Cybercrime , Fraud Management & Cybercrime , Governance & Risk Management
Ivanti Vulnerability Again Forces Emergency Patches
Cloud Service Appliance Admin Panels Exposed a Pathway to the Internet for HackersCustomers of internet appliance maker Ivanti face yet another hackable vulnerability. The Utah company warned customers Friday about exploitation of a Cloud Service Appliance detected in the wild.
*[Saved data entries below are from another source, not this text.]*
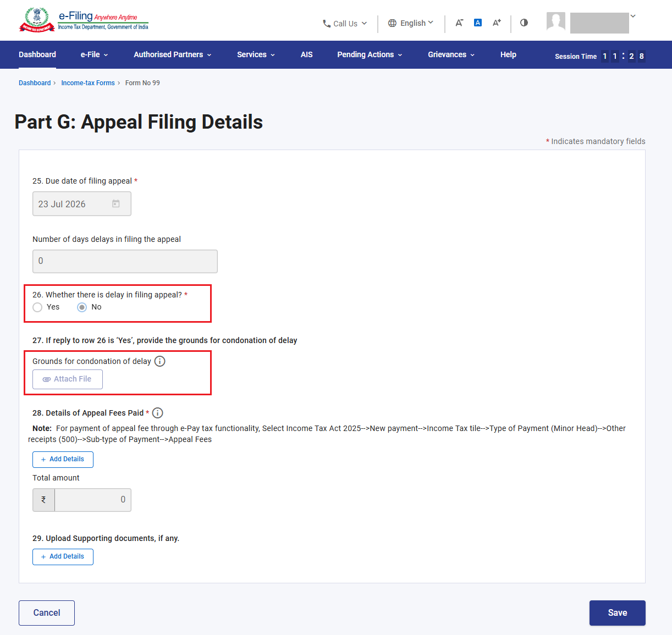
Task: Select No for delay in filing appeal
Action: pyautogui.click(x=82, y=307)
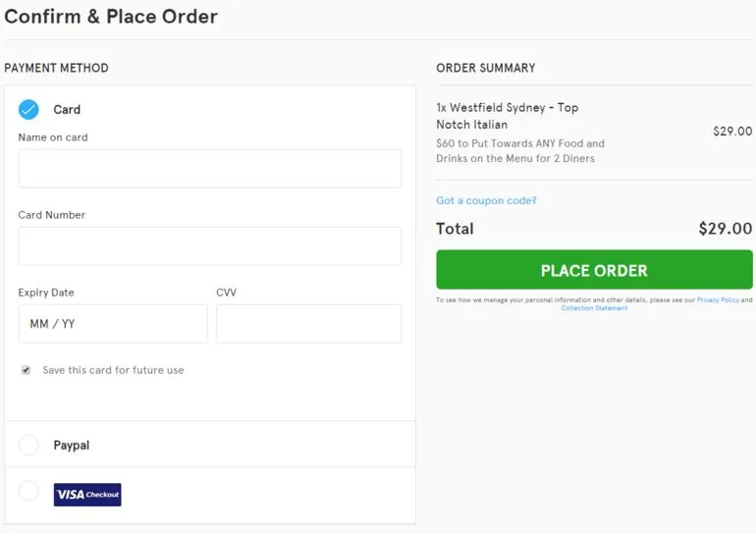Open the Privacy Policy link
The height and width of the screenshot is (534, 756).
tap(718, 300)
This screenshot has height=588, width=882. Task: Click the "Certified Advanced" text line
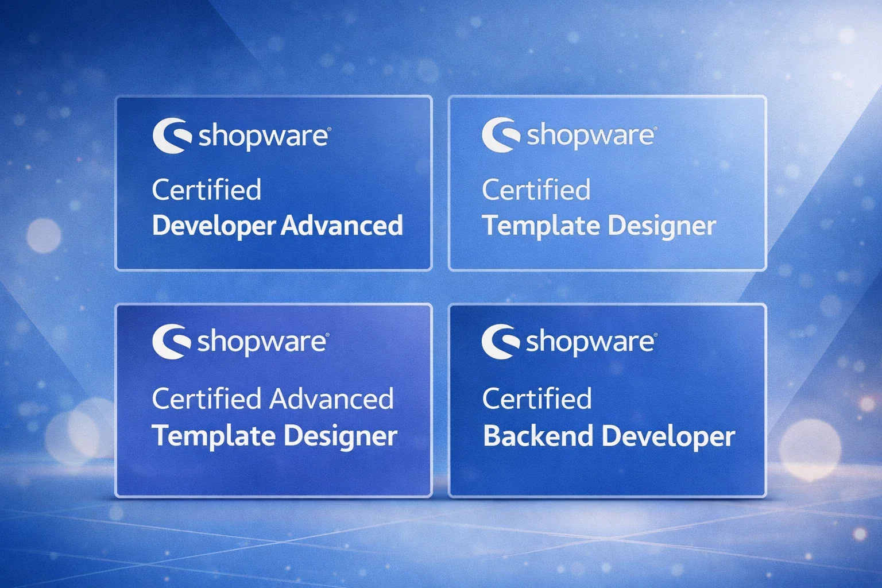pos(273,399)
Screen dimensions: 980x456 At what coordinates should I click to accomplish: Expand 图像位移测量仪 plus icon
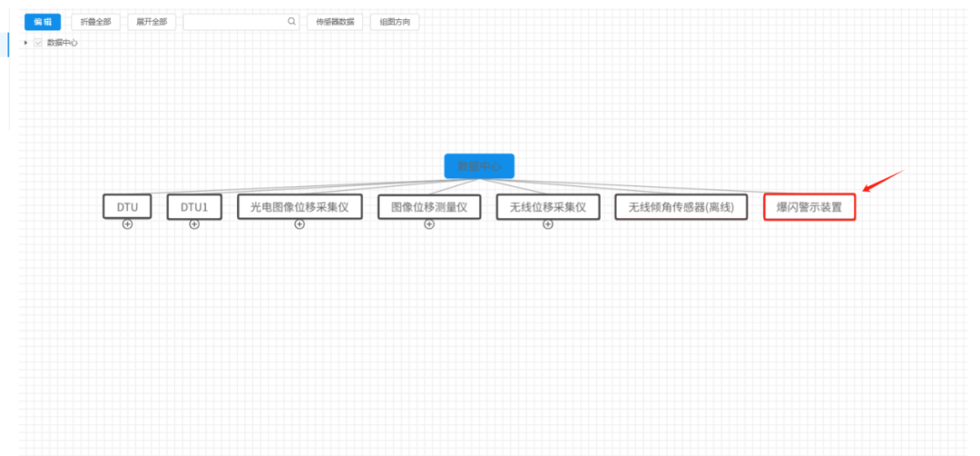tap(429, 224)
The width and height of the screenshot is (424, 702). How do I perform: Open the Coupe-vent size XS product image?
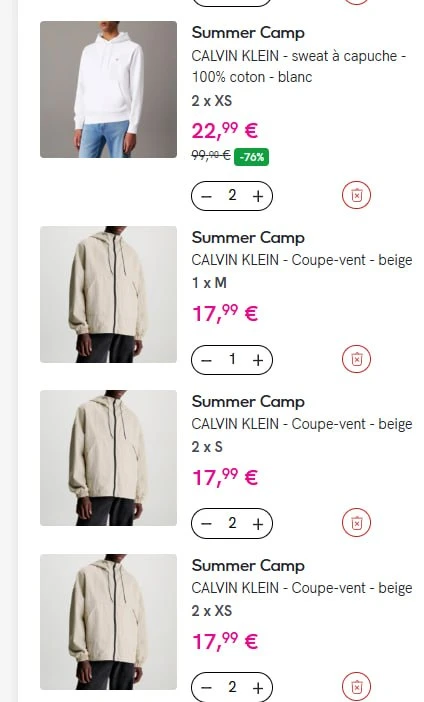pos(108,622)
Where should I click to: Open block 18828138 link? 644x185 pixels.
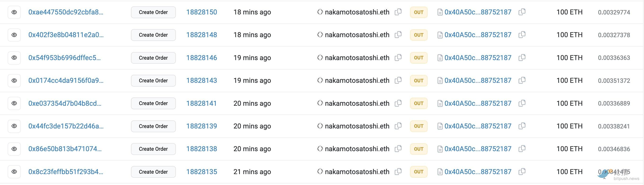(x=202, y=149)
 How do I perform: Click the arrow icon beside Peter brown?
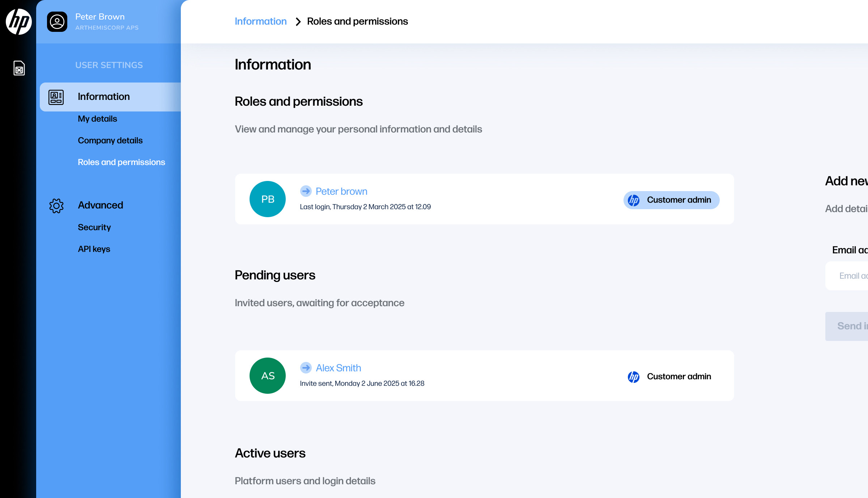306,191
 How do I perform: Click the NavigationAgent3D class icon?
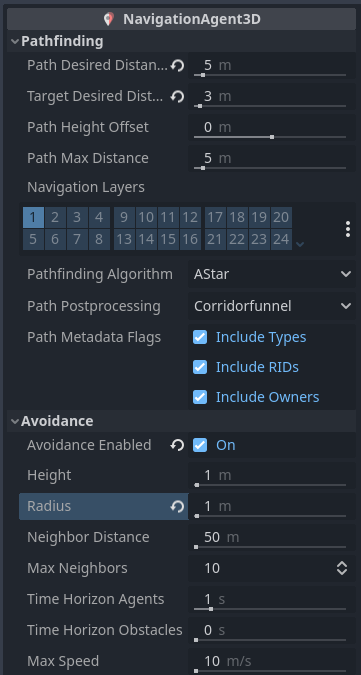[x=109, y=19]
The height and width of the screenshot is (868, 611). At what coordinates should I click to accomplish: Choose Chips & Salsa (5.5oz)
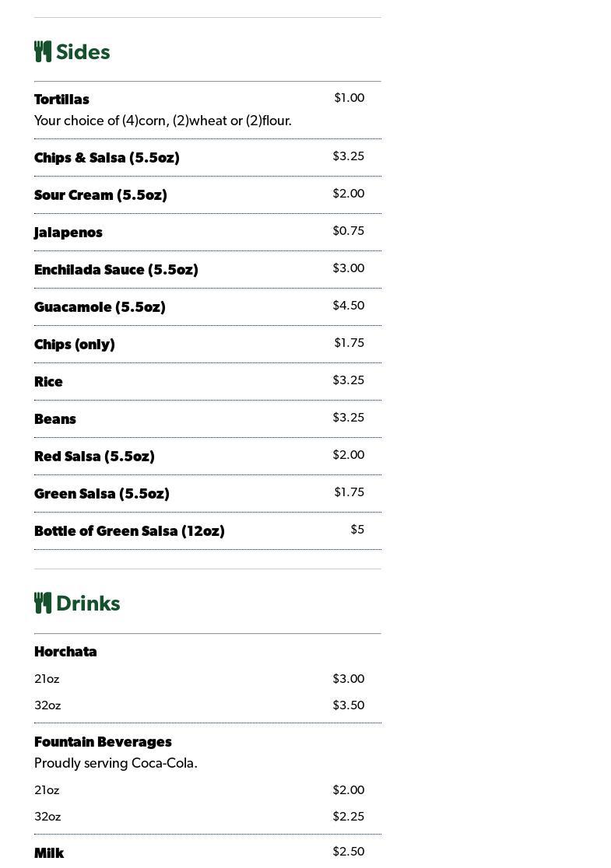(x=107, y=158)
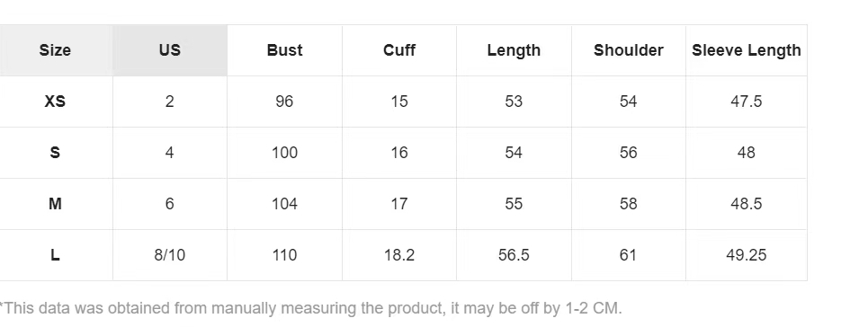The image size is (868, 336).
Task: Click the cuff value 18.2 cell
Action: pyautogui.click(x=399, y=255)
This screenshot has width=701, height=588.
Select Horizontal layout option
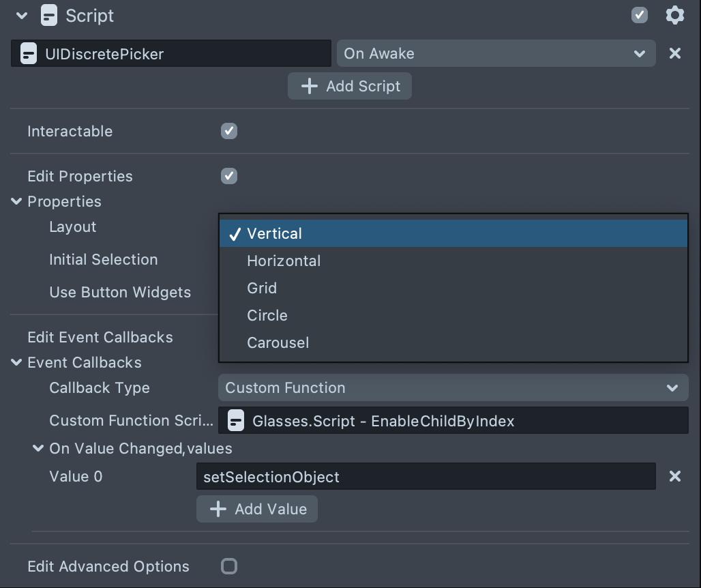(284, 261)
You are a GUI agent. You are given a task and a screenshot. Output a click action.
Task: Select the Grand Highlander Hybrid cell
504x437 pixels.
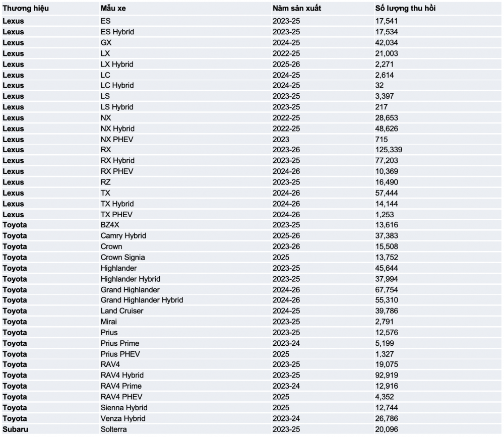[x=142, y=300]
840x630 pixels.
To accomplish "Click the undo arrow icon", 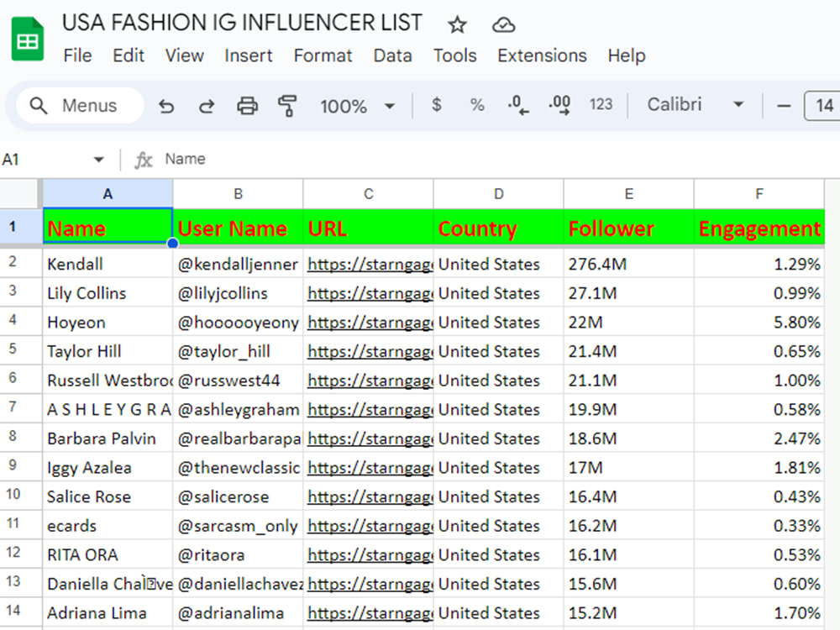I will 166,106.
See Also: Ransomware Response Essential: Fixing Initial Access Vector
"A limited number of customers" running version 4.6 of the software, which allows enterprises to manage devices behind firewalls and can serve as proxy network access, have been hacked, the company said. Thae U.S. Cybersecurity and Infrastructure Agency added the vulnerability to its catalog of known exploited vulnerabilities, putting federal agencies on a three-week countdown clock to ensure they apply a patch.
The vulnerability, tracked as CVE-2024-8190, affects version 4.6 of the Cloud Service Appliance, which is at end of life. Ivanti said the vulnerability doesn't affect version 5 of the appliance; it released a patch on Sept. 10. One telltale sign of hacking, the company said, could be newly added admin users or modified admin accounts.
Ivanti gateway appliances earlier this year were at the center of an espionage hacking operation likely conducted by China. CISA was among the affected customers. The campaign thrust Ivanti into a spotlight maintained by researchers who have kept up a drumbeat of revelations of vulnerabilities in the company's products (see: Ivanti Uses End-of-Life Operating Systems, Software Packages).
Only days before this latest flaw, Ivanti patched a critical vulnerability in its Endpoint Manager product that could allow unauthenticated attackers gain remote code execution. The company has called the spike in discoveries of cybersecurity flaws a sign of progress and attributed it to intensified scanning and testing. "We agree with CISAs statement that the responsible discovery and disclosure of CVEs is 'a sign of healthy code analysis and testing community,'" it said.
The company said Cloud Service Appliance users with dual-homed configurations who followed best practices by designating eth0
as an internal network were far less at risk of being hacked. Exploiting the flaw requires hackers to authenticate into the appliance and have admin privileges, Ivanti said.
Researchers from Horizon3.ai posited that hackers able to exploit the flaw found appliances configured to accept internet connections through eth1
or that only had one interface configured. Attempting to reach the admin portal from the internet through eth0
resulted in a "403 Forbidden" message. When exposed to the internet, the Cloud Service Appliance admin portal did not rate-limit brute force attempts to find a working user name and password combination. Users who never logged onto the appliance might have also helped hackers, since the appliance shipped with a default credential of admin:admin
. A first-time logon triggered a credential update requirement.
"We theorize that most likely users who have been exploited have never logged in to the appliance, or due to lack of rate limiting may have had poor password hygiene and had weaker passwords," the researchers said.